Use of R&D suppliers and sub-contractors

In the Research Council’s General Terms and Conditions, an R&D provider is defined as an entity that, pursuant to the agreement document, will deliver R&D work on assignment for the Project Owner and/or any collaborating partners.

The role of R&D provider is normally only relevant for Innovation Projects, and the R&D provider will normally be a research organisation in such projects. See also the relevant calls for proposals. Research organisations that are involved in such projects will therefore not be defined as collaborating partners, but will have the role of R&D provider. This means that they will deliver R&D work on assignment. The R&D provider is important in the assessment of the project since it will often carry out a large proportion of the R&D work in the project. This is the reason for the requirement in the General Terms and Conditions that the R&D provider, like a partner, cannot be replaced without the prior approval of the Research Council.

The work a research organisation conducts as an R&D provider will be contract research, and thus part of the research organisation’s economic activity. In order to avoid awarding indirect state aid to a client, the research organisation must charge the market price for the work. Where a market price is not available, the price must cover the full costs of the work plus a profit margin.

The name of the R&D provider must be provided in the application.

The main difference between an R&D provider and a subcontractor is related to the nature and scope of their respective assignments. An R&D provider delivers extensive R&D work that is decisive to the implementation of the project, is designated in the agreement between the Research Council and the Project Owner and cannot be replaced without the Research Council’s consent. The R&D provider can be a Norwegian or foreign organisation. In addition to the above, the following applies to R&D providers:

  • An R&D provider is a project partner, but not a collaborating partner in an R&D project. R&D providers must be listed as project partners in applications to the Research Council.
  • An R&D provider is usually a research organisation, but can also be a company or other entity that delivers R&D services.
  • The R&D provider’s contribution to the project is to be regulated by an R&D assignment agreement between the Project Owner and/or collaborating partners and the R&D provider. The Research Council must receive a copy of such agreements for the contract between the Research Council and the Project Owner to be valid.
  • The rights to the results of the work generally pass to the client. However, if it is agreed that certain rights to the project results shall pass to the R&D provider, this should be reflected in the price for the work.
  • If the R&D provider is a research organisation, the Research Council assumes that the organisation will be permitted to freely disseminate research results that are of no commercial interest to the Project Owner and the collaborating partners, and to carry out further research based on the project’s research results.
  • If a doctoral thesis is included in the R&D provider’s work on the project, restrictions cannot be placed on its publication, except in cases where it has been agreed in advance to postpone the date of publication.

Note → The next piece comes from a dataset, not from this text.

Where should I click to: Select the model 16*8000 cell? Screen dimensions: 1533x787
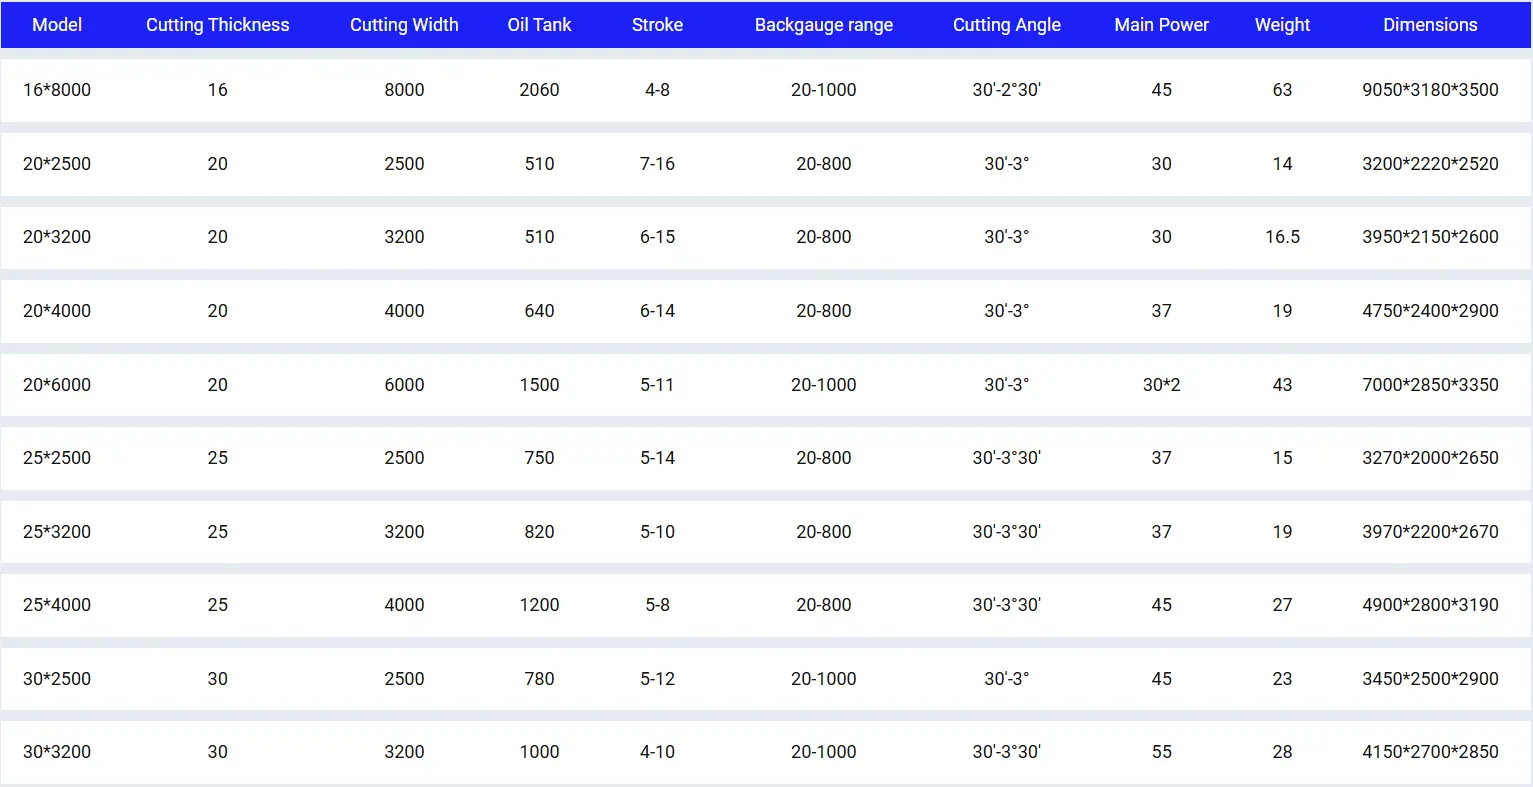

The following applies to subcontractors:

  • Subcontractors are not project partners and do not have to be listed in the application or contract documents.
  • Subcontractors cannot be granted any rights to project results.
  • In principle, the Project Owner and the collaborating partners are free to hire subcontractors and, if relevant, change subcontractors within the framework of the contract.

Organisations that are subject to the regulations governing public procurements must, in the normal manner, select subcontractors in accordance with these regulations.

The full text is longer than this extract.